- Heat exhaustion: Cool, moist, pale, or flushed skin; heavy sweating; headache; nausea or vomiting; dizziness; dark colored urine; rapid heart beat and exhaustion. Body temperature may be normal, or is likely to be rising.
- Heat stroke: Hot, red skin; changes in consciousness; rapid, weak pulse; despite heat the person is not sweating and rapid, shallow breathing. Body temperature can be very high -sometimes as high as 105 degrees F. If the person was sweating from heavy work or exercise, skin may be wet; otherwise, it will feel dry.
Take the person inside if possible or under a shaded area. Try to wet the persons skin with water.
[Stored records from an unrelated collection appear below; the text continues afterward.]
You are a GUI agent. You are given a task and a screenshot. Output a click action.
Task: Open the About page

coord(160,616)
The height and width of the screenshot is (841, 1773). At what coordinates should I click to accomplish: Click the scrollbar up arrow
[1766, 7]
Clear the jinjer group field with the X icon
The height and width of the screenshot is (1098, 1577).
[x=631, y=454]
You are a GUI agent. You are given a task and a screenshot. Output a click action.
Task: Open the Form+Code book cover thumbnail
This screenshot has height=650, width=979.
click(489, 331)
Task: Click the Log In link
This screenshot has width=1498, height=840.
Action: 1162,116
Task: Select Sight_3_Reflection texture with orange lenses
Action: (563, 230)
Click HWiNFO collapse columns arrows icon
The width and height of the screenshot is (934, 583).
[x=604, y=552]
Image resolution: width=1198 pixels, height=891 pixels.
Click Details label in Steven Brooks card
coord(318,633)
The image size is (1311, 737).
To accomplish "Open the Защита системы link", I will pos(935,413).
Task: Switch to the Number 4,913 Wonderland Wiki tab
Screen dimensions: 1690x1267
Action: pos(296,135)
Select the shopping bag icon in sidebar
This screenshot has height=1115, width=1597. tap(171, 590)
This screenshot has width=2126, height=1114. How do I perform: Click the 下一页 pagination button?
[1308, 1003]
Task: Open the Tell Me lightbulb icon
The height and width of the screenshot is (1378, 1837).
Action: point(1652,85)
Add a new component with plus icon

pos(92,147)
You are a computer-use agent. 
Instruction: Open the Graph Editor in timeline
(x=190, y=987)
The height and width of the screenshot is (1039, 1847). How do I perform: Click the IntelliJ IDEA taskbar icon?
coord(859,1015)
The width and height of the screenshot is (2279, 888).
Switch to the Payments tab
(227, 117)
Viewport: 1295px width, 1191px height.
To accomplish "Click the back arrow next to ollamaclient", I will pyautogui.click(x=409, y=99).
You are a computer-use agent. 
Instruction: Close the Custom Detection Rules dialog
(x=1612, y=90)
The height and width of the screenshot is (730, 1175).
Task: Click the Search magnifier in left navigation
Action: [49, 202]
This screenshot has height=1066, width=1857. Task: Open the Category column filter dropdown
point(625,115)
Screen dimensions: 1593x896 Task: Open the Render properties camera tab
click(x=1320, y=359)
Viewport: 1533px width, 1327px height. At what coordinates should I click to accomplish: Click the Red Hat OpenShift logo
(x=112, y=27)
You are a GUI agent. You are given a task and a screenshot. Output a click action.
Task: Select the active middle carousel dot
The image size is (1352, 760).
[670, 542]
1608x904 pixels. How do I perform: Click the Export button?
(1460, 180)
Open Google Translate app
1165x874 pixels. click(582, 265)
Use an ice pack under
Their arm pit, groin area, neck and back because these areas have blood vessels close to the skin.
*symptoms and tips from web MD
Wear sunscreen- sunburn slows the skins ability to cool itself down.
Drinks lots of water even when you are not thirsty.
Work on a buddy system when outside. Make sure your buddy is keeping cool and working smart.
Limit your caffeine intake. It dehydrates you and makes the effect of the heat on your body worse.
Eat lighter and more meals through the day instead of one heavy meal.
Carry a spray bottle of cool water and squirt your face down through out the day.
Neck wraps might help keep you cool as well. There are a few on the market or you can keep a bucket of ice water to soak your towel in and then keep it wrapped around your neck.
Even when using caution high temperatures can turn on your body quickly. When possible take breaks in the shade and cool off with a drink of water. If it helps while working in the blazing heat, try to remember snow and freezing cold is just around the corner! But, don’t worry you will find a bit of relief in the middle during the wonderfully too short Fall season.